* Problem description:
Exact reproduction required: the lines below from the line with "The image size is (1372, 884)." to the line with "Open the project", both ends included, and no others.

═══ Source material ═══

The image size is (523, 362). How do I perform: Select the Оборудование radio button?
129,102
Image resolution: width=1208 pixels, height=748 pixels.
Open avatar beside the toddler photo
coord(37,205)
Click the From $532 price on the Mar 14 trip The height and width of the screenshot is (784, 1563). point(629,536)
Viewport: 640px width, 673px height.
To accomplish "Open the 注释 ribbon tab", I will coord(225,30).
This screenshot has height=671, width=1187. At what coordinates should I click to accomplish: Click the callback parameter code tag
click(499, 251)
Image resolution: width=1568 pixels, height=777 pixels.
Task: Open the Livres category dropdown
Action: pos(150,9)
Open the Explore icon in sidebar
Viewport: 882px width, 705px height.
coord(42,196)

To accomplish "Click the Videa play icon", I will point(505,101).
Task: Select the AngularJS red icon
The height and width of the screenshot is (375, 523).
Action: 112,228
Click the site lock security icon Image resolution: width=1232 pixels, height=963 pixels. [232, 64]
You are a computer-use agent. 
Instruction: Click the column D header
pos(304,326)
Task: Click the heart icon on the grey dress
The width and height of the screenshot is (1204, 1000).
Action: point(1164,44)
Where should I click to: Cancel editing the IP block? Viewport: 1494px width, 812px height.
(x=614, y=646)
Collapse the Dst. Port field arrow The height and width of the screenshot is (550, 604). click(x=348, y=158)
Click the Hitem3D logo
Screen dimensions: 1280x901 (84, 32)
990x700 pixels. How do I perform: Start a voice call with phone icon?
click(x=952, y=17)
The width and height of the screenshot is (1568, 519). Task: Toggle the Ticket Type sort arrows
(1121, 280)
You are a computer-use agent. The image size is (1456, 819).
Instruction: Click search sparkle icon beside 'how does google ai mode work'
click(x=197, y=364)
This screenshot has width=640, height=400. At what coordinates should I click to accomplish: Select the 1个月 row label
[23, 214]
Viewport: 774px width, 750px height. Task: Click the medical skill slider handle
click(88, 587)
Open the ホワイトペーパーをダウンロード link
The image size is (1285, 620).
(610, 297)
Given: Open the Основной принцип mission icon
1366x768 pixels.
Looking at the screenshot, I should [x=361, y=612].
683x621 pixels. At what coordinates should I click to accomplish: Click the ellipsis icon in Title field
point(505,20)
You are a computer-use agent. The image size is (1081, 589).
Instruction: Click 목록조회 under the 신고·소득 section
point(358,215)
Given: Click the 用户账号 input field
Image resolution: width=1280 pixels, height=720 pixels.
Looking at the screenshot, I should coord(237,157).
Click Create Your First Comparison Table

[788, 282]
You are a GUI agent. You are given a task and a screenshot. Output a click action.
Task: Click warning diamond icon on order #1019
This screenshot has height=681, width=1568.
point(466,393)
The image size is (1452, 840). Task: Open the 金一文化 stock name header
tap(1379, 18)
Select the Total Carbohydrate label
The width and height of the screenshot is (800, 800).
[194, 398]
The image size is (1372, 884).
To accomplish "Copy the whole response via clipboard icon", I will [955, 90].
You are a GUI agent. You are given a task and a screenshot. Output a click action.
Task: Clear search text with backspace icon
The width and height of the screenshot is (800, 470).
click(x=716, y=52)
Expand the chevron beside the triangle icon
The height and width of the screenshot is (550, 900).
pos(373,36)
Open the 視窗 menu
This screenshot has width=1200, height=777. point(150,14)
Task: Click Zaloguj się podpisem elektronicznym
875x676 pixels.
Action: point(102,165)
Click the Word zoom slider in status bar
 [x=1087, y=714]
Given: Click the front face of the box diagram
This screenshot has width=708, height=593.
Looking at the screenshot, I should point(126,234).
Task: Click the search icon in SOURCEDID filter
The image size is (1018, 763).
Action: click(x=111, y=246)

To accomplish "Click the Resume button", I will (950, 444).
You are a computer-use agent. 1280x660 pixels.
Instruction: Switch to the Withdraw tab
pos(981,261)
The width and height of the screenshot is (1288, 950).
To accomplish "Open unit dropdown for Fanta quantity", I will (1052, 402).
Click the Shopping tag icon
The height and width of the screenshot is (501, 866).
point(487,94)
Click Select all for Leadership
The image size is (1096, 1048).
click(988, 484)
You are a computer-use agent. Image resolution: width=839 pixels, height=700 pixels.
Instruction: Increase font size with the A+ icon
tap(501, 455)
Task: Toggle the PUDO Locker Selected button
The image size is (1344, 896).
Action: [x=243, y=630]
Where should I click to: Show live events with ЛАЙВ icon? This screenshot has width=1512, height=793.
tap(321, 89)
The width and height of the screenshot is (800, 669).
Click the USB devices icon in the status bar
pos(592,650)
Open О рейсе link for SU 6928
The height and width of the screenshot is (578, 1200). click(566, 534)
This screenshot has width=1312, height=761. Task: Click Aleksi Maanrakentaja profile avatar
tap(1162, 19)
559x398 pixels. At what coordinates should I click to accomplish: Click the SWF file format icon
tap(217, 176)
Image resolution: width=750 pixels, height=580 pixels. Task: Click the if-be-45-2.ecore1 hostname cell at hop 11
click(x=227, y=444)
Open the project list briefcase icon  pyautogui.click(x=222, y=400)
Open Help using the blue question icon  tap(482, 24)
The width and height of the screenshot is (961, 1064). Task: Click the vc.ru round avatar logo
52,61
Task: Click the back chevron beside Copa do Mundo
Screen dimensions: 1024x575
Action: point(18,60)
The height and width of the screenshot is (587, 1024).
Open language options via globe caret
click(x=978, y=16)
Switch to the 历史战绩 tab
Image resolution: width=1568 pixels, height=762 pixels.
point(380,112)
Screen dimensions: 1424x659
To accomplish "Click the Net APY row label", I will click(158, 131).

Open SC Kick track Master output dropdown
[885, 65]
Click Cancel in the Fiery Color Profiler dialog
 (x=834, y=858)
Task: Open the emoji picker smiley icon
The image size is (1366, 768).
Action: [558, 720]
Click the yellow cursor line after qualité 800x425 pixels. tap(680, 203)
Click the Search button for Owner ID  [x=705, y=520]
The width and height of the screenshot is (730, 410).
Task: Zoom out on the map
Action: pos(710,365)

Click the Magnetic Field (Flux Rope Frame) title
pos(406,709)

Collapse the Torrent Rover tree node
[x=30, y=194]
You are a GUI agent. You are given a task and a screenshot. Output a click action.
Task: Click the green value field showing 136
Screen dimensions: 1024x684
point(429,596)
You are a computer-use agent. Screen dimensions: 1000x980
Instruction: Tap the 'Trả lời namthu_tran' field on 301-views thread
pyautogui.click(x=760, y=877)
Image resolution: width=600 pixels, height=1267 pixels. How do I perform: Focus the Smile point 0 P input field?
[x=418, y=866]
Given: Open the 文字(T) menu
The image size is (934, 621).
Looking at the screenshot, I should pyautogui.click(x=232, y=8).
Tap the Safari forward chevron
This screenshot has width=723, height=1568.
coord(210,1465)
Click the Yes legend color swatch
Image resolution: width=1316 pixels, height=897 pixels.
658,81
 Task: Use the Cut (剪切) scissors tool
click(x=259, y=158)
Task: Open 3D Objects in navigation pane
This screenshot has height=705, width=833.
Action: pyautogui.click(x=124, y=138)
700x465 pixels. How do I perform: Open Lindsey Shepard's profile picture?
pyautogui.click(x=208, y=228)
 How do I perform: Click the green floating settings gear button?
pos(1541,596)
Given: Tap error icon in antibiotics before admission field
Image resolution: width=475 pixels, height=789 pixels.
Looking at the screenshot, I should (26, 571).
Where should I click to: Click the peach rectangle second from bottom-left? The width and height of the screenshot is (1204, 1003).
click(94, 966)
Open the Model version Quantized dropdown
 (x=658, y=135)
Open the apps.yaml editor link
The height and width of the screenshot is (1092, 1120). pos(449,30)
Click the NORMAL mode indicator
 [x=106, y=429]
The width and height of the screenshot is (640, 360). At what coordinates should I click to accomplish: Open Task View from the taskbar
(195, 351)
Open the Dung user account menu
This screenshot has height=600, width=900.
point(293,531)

═══

* Answer to this task:
The image size is (1372, 884).
To accomplish "Copy the whole response via clipboard icon", I will [955, 90].
You are a GUI agent. You are given a task and a screenshot. Output a click action.
Task: Clear search text with backspace icon
The width and height of the screenshot is (800, 470).
click(x=716, y=52)
Expand the chevron beside the triangle icon
The height and width of the screenshot is (550, 900).
pos(373,36)
Open the 視窗 menu
This screenshot has width=1200, height=777. point(150,14)
Task: Click Zaloguj się podpisem elektronicznym
875x676 pixels.
Action: point(102,165)
Click the Word zoom slider in status bar
 [x=1087, y=714]
Given: Click the front face of the box diagram
This screenshot has width=708, height=593.
Looking at the screenshot, I should point(126,234).
Task: Click the search icon in SOURCEDID filter
The image size is (1018, 763).
Action: click(x=111, y=246)

To accomplish "Click the Resume button", I will (950, 444).
You are a computer-use agent. 1280x660 pixels.
Instruction: Switch to the Withdraw tab
pos(981,261)
The width and height of the screenshot is (1288, 950).
To accomplish "Open unit dropdown for Fanta quantity", I will (1052, 402).
Click the Shopping tag icon
The height and width of the screenshot is (501, 866).
point(487,94)
Click Select all for Leadership
The image size is (1096, 1048).
click(988, 484)
You are a computer-use agent. Image resolution: width=839 pixels, height=700 pixels.
Instruction: Increase font size with the A+ icon
tap(501, 455)
Task: Toggle the PUDO Locker Selected button
The image size is (1344, 896).
Action: [x=243, y=630]
Where should I click to: Show live events with ЛАЙВ icon? This screenshot has width=1512, height=793.
tap(321, 89)
The width and height of the screenshot is (800, 669).
Click the USB devices icon in the status bar
pos(592,650)
Open О рейсе link for SU 6928
The height and width of the screenshot is (578, 1200). click(566, 534)
This screenshot has width=1312, height=761. Task: Click Aleksi Maanrakentaja profile avatar
tap(1162, 19)
559x398 pixels. At what coordinates should I click to accomplish: Click the SWF file format icon
tap(217, 176)
Image resolution: width=750 pixels, height=580 pixels. Task: Click the if-be-45-2.ecore1 hostname cell at hop 11
click(x=227, y=444)
Open the project list briefcase icon  pyautogui.click(x=222, y=400)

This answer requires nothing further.